-- Opening Marker --
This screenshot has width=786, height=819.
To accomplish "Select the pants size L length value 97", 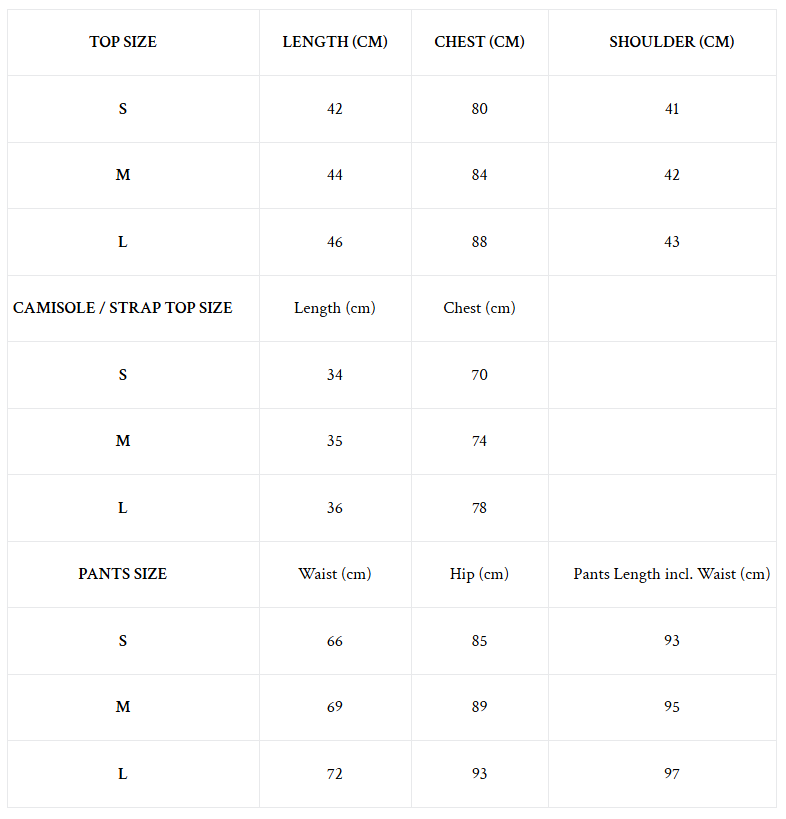I will point(671,774).
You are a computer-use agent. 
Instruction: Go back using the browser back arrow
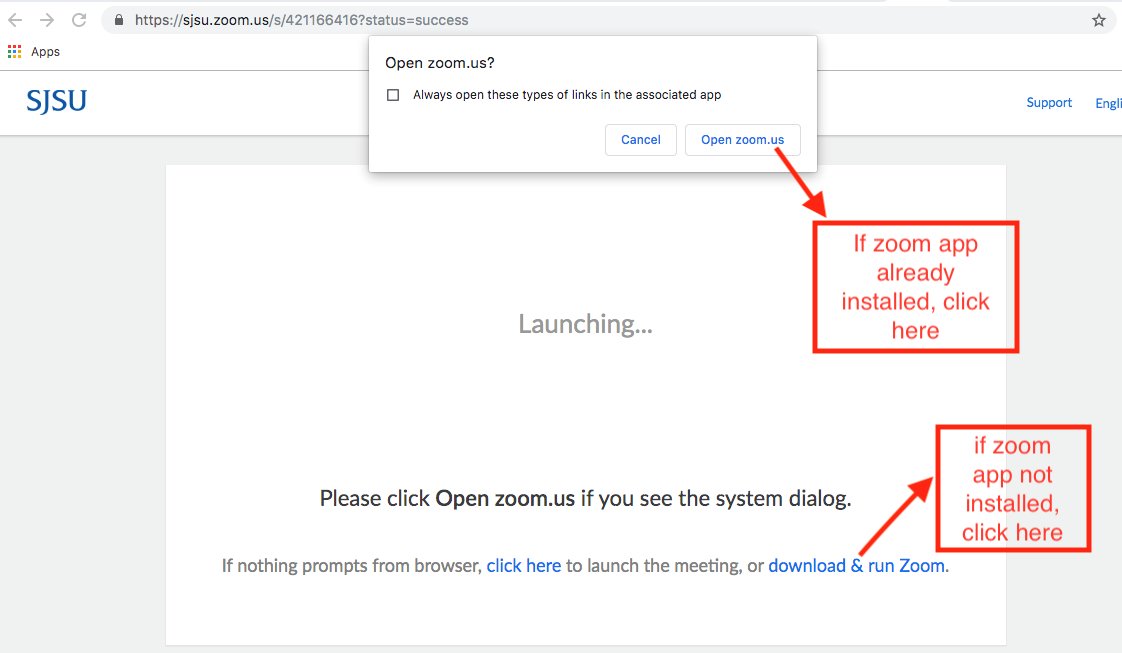click(15, 20)
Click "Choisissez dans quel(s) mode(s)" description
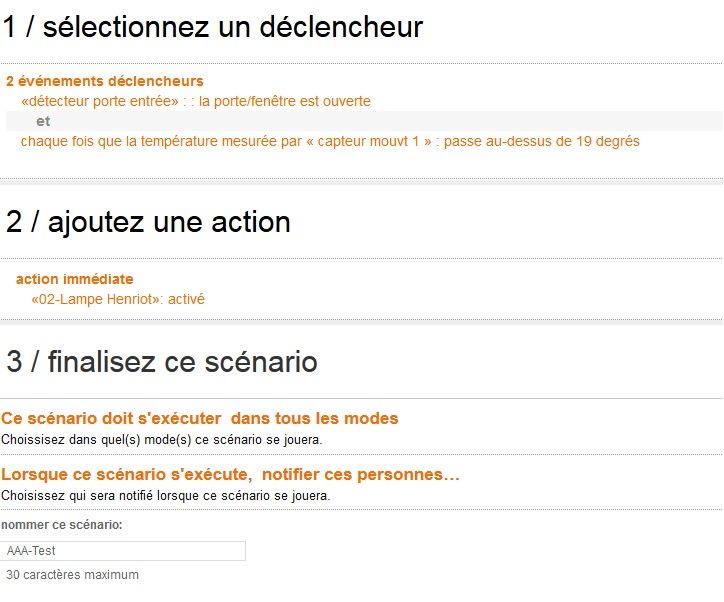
-- Closing Marker --
Task brief
Exclude all pictures and reproduce verbatim the lines running from the line that contains "You are a computer-use agent." to the end of the data above, both ends included.

Solution for this problem
You are a computer-use agent. 
Instruction: Go back using the browser back arrow
click(15, 20)
Click "Choisissez dans quel(s) mode(s)" description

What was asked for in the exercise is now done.